Sometimes Spark "optimizes" a dataframe plan in an inefficient way. Consider the following example in Spark 2.1 (can also be reproduced in Spark 1.6):
val df = sparkContext.parallelize((1 to 500).map(i=> scala.util.Random.nextDouble),100).toDF("value")
val expensiveUDF = udf((d:Double) => {Thread.sleep(100);d})
val df_result = df
.withColumn("udfResult",expensiveUDF($"value"))
df_result
.coalesce(1)
.saveAsTable(tablename)
In this example I want to write 1 file after an expensive transformation of a dataframe (this is just an example to demonstrate the issue). Spark moves the coalesce(1)

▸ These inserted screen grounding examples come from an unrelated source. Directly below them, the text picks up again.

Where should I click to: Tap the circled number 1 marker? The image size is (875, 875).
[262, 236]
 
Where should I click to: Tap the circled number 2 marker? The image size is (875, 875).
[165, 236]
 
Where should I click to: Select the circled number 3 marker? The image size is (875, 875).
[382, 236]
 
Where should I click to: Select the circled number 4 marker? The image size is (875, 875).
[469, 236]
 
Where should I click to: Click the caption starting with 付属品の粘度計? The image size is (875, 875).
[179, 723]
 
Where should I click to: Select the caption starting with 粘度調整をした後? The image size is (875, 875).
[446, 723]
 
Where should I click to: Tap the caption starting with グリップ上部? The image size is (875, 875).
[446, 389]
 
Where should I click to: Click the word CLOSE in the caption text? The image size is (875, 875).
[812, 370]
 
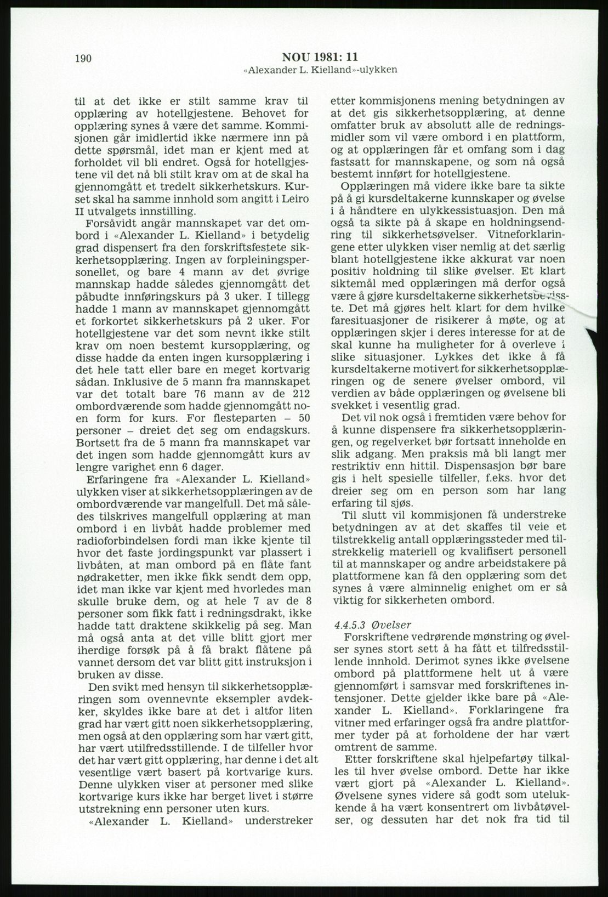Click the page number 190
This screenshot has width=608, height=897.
pyautogui.click(x=83, y=59)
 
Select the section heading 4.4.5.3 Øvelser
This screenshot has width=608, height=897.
pyautogui.click(x=377, y=624)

up such that the UDF is only applied to a dataframe containing 1 partition, thus destroying parallelism (interestingly repartition(1)
does not behave this way).
To generalize, this behavior occurs when I want to increase parallelism in a certain part of my transformation, but decrease parallelism thereafter.
I've found one workaround which consists of caching the dataframe and then triggering the complete evaluation of the dataframe:
val df = sparkContext.parallelize((1 to 500).map(i=> scala.util.Random.nextDouble),100).toDF("value")
val expensiveUDF = udf((d:Double) => {Thread.sleep(100);d})
val df_result = df
.withColumn("udfResult",expensiveUDF($"value"))
.cache
df_result.rdd.count // trigger computation
df_result
.coalesce(1)
.saveAsTable(tablename)
My question is: is there another way to tell Spark not to decrease parallelism in such cases?
getNumPartitions()
would be sufficient to force instantiation, without having to actually scan the result withcount()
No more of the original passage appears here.